The creative ways to say no reminds me of the time some street sales guy was about to bail be up and I said to him as I passed him, “Sorry mate, I’m not interested”. I’m sure he waited until I’d walked far enough so he could yell at such a volume to be heard a whole block away, “Neither am I!”
I turned so he could see me laughing. 🙂
Lol! By the end of my last day, I was giving the magnets away with the sales pitch “Take this magnet! It will give you super-strength! Results haven’t been proven, but are you really willing to take that chance?”
Super strength? In Australia at least, most of those give-away promotional magnets are barely strong enough to hold a single piece of confetti to the roof of a fridge. But creating doubt is a good tactic. 😉
I really wish you hadn’t added the parentheses bit after “I have no hands”. That would have been a pretty good excuse for someone fully abled.
It is truly shocking how rude the general public can be and, in re: the Kristen Stewart media blitz, how misogynistic it still is. And we are in the 21st century.
I think part of that is the anonymity of the internet. If people can bash whoever they want without fear of reprisal, then there’s nothing stopping them from getting as cruel and cut throat as possible.

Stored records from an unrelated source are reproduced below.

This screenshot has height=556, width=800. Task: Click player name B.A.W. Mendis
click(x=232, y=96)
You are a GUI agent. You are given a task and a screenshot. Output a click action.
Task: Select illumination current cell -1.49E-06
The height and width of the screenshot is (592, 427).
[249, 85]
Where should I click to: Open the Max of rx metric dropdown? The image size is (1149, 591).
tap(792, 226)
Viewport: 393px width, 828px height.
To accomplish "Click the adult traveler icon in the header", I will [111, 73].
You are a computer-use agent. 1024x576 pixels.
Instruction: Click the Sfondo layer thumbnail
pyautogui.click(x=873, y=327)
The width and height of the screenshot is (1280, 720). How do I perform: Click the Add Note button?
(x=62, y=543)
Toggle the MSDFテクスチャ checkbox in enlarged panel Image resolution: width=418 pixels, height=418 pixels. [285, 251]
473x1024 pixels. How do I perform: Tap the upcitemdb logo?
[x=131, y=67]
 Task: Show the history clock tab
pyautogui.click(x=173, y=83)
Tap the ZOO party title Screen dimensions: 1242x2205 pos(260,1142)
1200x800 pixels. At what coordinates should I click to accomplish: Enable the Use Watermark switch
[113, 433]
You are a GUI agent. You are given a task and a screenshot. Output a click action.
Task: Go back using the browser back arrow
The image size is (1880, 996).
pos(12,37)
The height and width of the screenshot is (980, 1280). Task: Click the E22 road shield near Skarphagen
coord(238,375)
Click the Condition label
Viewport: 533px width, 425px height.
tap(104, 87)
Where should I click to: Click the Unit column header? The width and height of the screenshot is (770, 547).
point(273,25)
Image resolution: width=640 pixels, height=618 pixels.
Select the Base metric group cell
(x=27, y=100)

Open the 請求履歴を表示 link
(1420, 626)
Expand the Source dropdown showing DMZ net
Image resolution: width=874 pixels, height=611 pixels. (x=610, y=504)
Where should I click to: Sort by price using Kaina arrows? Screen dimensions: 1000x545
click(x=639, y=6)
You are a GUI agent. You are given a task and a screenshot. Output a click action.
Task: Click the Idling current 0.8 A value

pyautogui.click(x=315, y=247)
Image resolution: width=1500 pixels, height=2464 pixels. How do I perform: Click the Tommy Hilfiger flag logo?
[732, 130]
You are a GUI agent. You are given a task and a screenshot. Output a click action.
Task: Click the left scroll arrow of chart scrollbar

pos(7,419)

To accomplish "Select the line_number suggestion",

This was hilarious! I love all the different reactions. I give mad props to anyone who can last in any sort of sales position, it takes guts!
After a week, I was mentally and physically exhausted. I can’t imagine doing it full time … although once upon a time I was a full-time waitress over the summer, and I appear to have survived that experience. So I guess either my memory or my imagination is faulty.